An ASD parent is learning how to build a relationship with an ASD child. I don't see that is more difficult than it is for the average NT parent of an ASD child.

bejeezus · 03/04/2012 01:00

Because the parent with ASD will have a harder job than a NT parent helping a dc with ASD build relationships with a NT world

garlicbutter · 03/04/2012 01:00

I don't, either.

Amber, children were taken away from "refrigerator" mothers as it was thought they caused their sons' autism. You can imagine how devastating that must have been for families. On top of all that, the mother of my friend was demonised as I'm sure most women in her predicament must have been.

The poor woman - probably an Aspie, already struggling to cope, finding it difficult to express her emotions while having her family ripped apart and people calling her an unfit mother.

Anna's point is relevant because she's highlighting that the mothers were blamed and slandered, whereas they were in fact vulnerable and may have been autistic.

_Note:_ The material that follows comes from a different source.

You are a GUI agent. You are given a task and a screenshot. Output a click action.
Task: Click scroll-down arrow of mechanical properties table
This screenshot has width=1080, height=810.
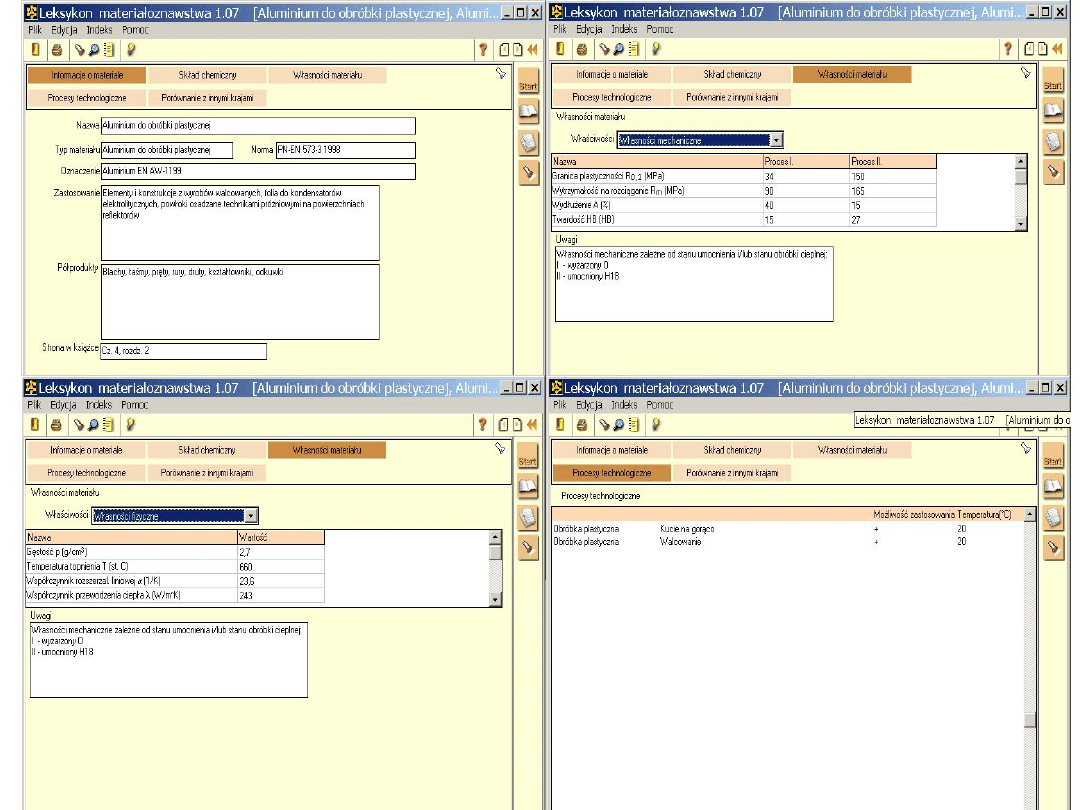(1020, 224)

garlicbutter · 03/04/2012 01:01

sorry, I meant I don't think you should pull the thread :)
was replying to Amberleaf.

NarkedPuffin · 03/04/2012 01:02

I think that it's a complex issue. Given that it does seem to run in families (the science lags behind the anecdotal on this) it's an area that probably could do with more study.

Hopefully, given the vastly greater awareness of ASD now, and the improvements in diagnosis, we will eventually get to a stage where parents being diagnosed only after their children are is a thing of the past.

I have no idea how much support/help is currently targeted towards parents who are diagnosed as adults, as a byproduct of their seeking help for their child.

Anna1976 · 03/04/2012 01:03

btw thankyou to those who have been sympathetic on here. I honestly was not trying to stir up blame or anything, I was trying to see whether it would be more appropriate to acknowledge the obervation that if ASD runs in families then some parents may actually need some help.

If - say as a junior doctor- you'd never heard about ASD in a useful way before, you'd never seen an adult with ASD before and they were in the middle of a crisis, feeling miserable, trying to survive, feeling shut-down and trying to isolate themself from the battering overstimulating world, (i.e. a mother who perhaps hadn't wanted to do what society told her she should do, now with a 4 year old showing "infant psychosis" or whatever it used to be called, struggling to cope), you'd think that they were standoffish, to say the least.

If you didn't investigate any further (in the rather 1950s way that my parents and grandparents would call someone "bitter and twisted and nasty" rather than acknoweldge that that person probably has mental health problems manifesting as paranoia - because mental health problems are taboo whereas bitching about someone isn't), then I can see that you might come up with a psychosocial blame scenario rather than wondering if the parent in question had the same neurodevelopmental issues as the kid you'd been told to diagnose.

I don't know if this is what Kanner did (probably not - I think he was pretty experienced, but also operating at a time when Freud was dominant). But i can see how it caught on, even if people were JUST SO WRONG in their thinking.

OP posts:
SeaHouses · 03/04/2012 01:04

Bejeezus, I think that is what the OP is saying, but I'm not convinced by it.

Firstly, I think that relating to the wider world is only one part of what a parent does. A lot of it is providing a loving home life where the child feels secure. There might be some ways that it is easier for an ASD child to feel secure in a home where the norm was for people to have ASD.

Secondly, an ASD parent might have a better idea of what the child needs to know to relate to the world, because they don't take that knowledge for granted and see where the difficulties may lie, because they have been through that process themselves.